In my previous post, I presented a case for building my own Portable Video Recorder (PVR). The PVR has to meet the following requirements:
- A single unit to replace what I already have so that I can declutter and recover some space in my hi-fi cabinet;
- The feel of a bought appliance rather than a PC;
- Has an optical device that will not only play Blu-ray, DVD and CD disks, but will also write to said media;
- The unit needs to be region-free to be able to play optical media from anywhere in the world;
- The ability to record free-to-air TV; and
- The ability to share the unit’s internal HDD within the home network so that recordings can be moved to or viewed from other devices.
In this post I describe the hardware elements I’ve brought together to meet these requirements.
TV Tuner Card
The TV tuner card is the heart of the system. I chose the Hauppauge WinTV-QuadHD for the job. It can record up to four channels simultaneously and is capable of delivering MPEG2 output. It is a low profile card to suit small form factor cases. Minimum system requirements include a PCIe slot, Intel Core2 Duo 2.93 GHz or faster and 1GB of RAM.

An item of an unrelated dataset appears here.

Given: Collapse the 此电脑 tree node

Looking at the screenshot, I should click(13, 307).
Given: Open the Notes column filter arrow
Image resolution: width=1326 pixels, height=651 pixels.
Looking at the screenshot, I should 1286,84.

It was important to me that the PVR looks like a HiFi appliance and not a PC. To achieve this, I chose an InWin BL641 Black mATX Desktop Chassis with 300W 80PLUS Gold PSU. It is a small form factor case with optimal thermal and acoustic performance without an additional system fan. It also has sufficient front panel ports and drive bays to meet the needs of the PVR.
The MSI B250M PRO-VDH LGA1151 DDR4 mATX Desktop Motherboard fits the case and accommodates all the PVR hardware. It includes a HDMI port to allow the PVR to be connected directly to an AV receiver. It has DirectX support for Windows.
Given the spec of the tuner card, an i3 processor was deemed more than adequate for video capture and playback. I chose an Intel Core i3 7100 Kabylake 3.9 GHz 3MB cache to do the job.
The TV tuner requires a minimum of 1GB RAM to operate. Windows 10 64-bit requires 2GB minimum to operate. An 8GB RAM stick was deemed sufficient. I chose the Geil 8GB Single DDR4 Pristine C16 2400 MHz.
As the motherboard selected had an M.2 slot, to avoid taking up a drive bay, a WD Green 120GB M.2 SSD was selected for the OS.
The LG BH16NS55 16x Black SATA Blu-Ray Writer was selected to meet the requirement of being able to read and write Blu-Ray, DVD and CD media.
This item is not that critical. The main point is that it has sufficient space to accommodate recordings. I had a 1TB WD Green drive lying around which I installed as an internal data drive.